Но прошло еще около часа, прежде чем Пашков, стараясь держать на отлете грязный чемодан, вошел в длинный коридор и предъявил документы дежурному.

– Не совсем сюда, – сказал лейтенант с красной повязкой на рукаве. – Отдел кадров через дорогу, вон маленький домик...

Начальника отдела кадров Пашков нашел в небольшой комнатушке с одним окном, на котором стояли цветочные горшки с хилыми растеньицами.
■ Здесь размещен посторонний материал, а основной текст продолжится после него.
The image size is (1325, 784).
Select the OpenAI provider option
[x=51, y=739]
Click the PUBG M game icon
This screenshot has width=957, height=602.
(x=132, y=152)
Представившись, Александр присел на предложенный ему табурет и стал молча ждать, пока подполковник ознакомится с личным делом. Уже смеркалось, света в комнате становилось все меньше, и подполковник, досадливо оглядываясь на окно, низко склонялся над бумагами.

– Так, – сказал он, прочитав автобиографию Пашкова. – Это для меня некоторая неожиданность. Значит, вы доводитесь нашему командиру... как это называется, – подполковник пощелкал пальцами над головой, ища забытое слово, шурином, что ли?

Пашков поднялся с табурета.

– Так точно, товарищ подполковник.

– Сидите, сидите, – жестом остановил его подполковник. – Вы сами просились к нам в соединение, или как?

– Нет, это случайно. Так назначение дали.

Пашков продолжал стоять. У него не было оснований сомневаться, что ему предлагают сидеть из простой вежливости и внимания к уставшему с дороги человеку, но он не хотел воспользоваться этим приглашением после того, как начальнику отдела кадров стало известно, что вновь прибывший – родственник самого Полбина.

– Надо вам представиться генералу, – продолжал между тем подполковник. – У него такое правило: со всеми прибывающими лично беседует.

– А может, вы разрешите сделать исключение из этого правила? – смело спросил Пашков. – В других местах мне прямо давали назначение в отделе кадров – и в часть...

Подполковник распрямил ладони, положил их на бумагу и, помолчав, сказал:

– Назначение я вам дам. Будете работать штурманом эскадрильи в гвардейском полку. А порядок нарушать не станем, – к генералу направляйтесь немедленно. Иначе и вам и мне попадет, вы же знаете, какой у нас командир.